La loi électorale désigne, par ailleurs, un autre partenaire pour mener à bien cette mission. Elle confie, pour ce faire, à la Banque centrale de Tunisie le rôle de superviser l’ouverture des comptes de campagne par les mandataires financiers et de veiller, dans un souci de clarté et de transparence, à ce que chaque candidat n’en possède qu’un seul. Une condition permettant assurément un traçage plus facile de l’argent.
On pourrait supposer que la loi électorale a tout prévu, ou du moins presque, pour ne pas laisser le moindre dinar suspect se glisser dans les financements des campagnes électorales. Cependant, il existe des failles qui pourraient servir de passerelle à cet argent douteux. Il s’agit notamment du décret-loi n° 2011-88 du 24 septembre 2011 qui fixe un nouveau cadre juridique régissant les associations.

Avant de relever les aspects négatifs de ce décret et démontrer son impact sur les élections, nous nous devons de préciser un de ces principaux mérites, c’est qu’il avait donné une liberté de constitution et de gestion sans précédent à la société civile. « En remplaçant le ministère de l’Intérieur par le secrétariat général du gouvernement en tant qu’autorité responsable de la création d’une association, la nouvelle loi envoie un message significatif de suppression des pratiques coercitives à la création des associations » indique l’ATG dans son rapport annuel sur la gouvernance des associations en Tunisie.

Cependant, le nouveau décret recèle quelques dispositions tout à fait inquiétantes. Il autorise, en effet, aux associations de recevoir des fonds étrangers sans l’obligation d’obtenir l’autorisation préalable du gouvernement, chose qui, autrefois, était interdite. La seule obligation à remplir dans ce cas c’est de publier ses sources de financement ainsi que d’en informer le secrétariat du gouvernement. De plus, l’actuelle réglementation ne prévoit aucune sanction pénale ou administrative à l’encontre des membres de l’association dans l’éventualité de non-respect de la réglementation.


Etant donné que la punition est infligée uniquement à l’association et en aucun cas aux individus, la porte a été de ce fait laissée grande ouverte aux dérives. Ainsi, en l’absence de sanctions dissuasives, certains pourraient bien se permettre de briser, en toute tranquillité, les règles administratives et morales. Par conséquent, certaines associations seraient susceptibles de recevoir des financements à profusion de « mécènes » étrangers pour accomplir des actions politiques masquées.

Celles-ci n’agissent pas pour la bonne cause, mais roulent plutôt pour des partis politiques. Leur tâche ne se limite pas à encaisser l’argent. Elle inclut également le dispatching. Elles distribuent, alors, de la viande, des boites de conserve, des paquets de macaroni, des billets d’argent et, pour les amis et les plus proches, des sommes plus conséquentes pour payer des travaux de réhabilitation d’une maison.
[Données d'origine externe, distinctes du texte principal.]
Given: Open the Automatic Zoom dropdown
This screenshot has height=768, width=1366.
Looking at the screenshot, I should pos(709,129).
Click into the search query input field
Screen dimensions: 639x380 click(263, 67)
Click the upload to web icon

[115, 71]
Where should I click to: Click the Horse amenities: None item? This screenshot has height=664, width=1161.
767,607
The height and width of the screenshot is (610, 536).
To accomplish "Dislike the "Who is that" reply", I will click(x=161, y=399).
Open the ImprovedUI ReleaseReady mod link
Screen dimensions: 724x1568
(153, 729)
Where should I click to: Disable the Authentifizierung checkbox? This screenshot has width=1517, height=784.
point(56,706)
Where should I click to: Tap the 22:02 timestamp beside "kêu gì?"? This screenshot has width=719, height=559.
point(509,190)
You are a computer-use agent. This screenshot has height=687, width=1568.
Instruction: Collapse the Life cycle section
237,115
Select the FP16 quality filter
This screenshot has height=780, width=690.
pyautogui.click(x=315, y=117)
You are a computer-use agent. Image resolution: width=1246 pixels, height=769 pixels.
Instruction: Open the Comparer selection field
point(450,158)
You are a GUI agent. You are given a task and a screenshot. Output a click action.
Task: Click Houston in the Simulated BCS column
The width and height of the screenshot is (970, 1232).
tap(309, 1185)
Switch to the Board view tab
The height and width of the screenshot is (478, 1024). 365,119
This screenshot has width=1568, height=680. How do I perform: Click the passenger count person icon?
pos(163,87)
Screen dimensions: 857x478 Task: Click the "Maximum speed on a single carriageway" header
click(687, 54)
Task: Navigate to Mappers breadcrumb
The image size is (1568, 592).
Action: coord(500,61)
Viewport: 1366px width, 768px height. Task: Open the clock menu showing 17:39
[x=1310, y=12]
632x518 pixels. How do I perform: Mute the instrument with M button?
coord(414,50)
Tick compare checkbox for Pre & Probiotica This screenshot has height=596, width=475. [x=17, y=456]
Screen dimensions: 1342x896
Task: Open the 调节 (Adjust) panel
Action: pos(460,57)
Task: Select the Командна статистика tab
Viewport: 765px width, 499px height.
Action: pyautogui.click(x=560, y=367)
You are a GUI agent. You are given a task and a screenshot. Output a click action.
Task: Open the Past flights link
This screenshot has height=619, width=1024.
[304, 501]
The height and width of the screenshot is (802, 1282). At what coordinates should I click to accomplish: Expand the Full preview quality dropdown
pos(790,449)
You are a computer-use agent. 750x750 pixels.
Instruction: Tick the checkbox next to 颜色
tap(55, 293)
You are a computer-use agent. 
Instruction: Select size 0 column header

Telles des valets, elles exécutent les tâches que leurs maîtres rechignent à faire ou évitent pour ne pas se faire prendre la main dans le sac.

A ce propos, l’Association tunisienne de Gouvernance (ATG) pointe dans son rapport des dépassements en matière de déclaration des dons étrangers. « Le rapprochement entre les publications des donateurs et les publications y afférant chez les associations bénéficiaires rendent compte d’un déficit manifeste de transparence ». Le rapport ajoute plus loin que le respect de l’obligation d’information de la cour des comptes des financements publics reste limité avec environ cinq cents cas à fin août 2014. Ces données confirment les soupçons de rôle occulte joué par certaines associations et une ingérence de l’argent « sale » en politique, notamment en période d’élections du fait de son caractère décisif pour les partis.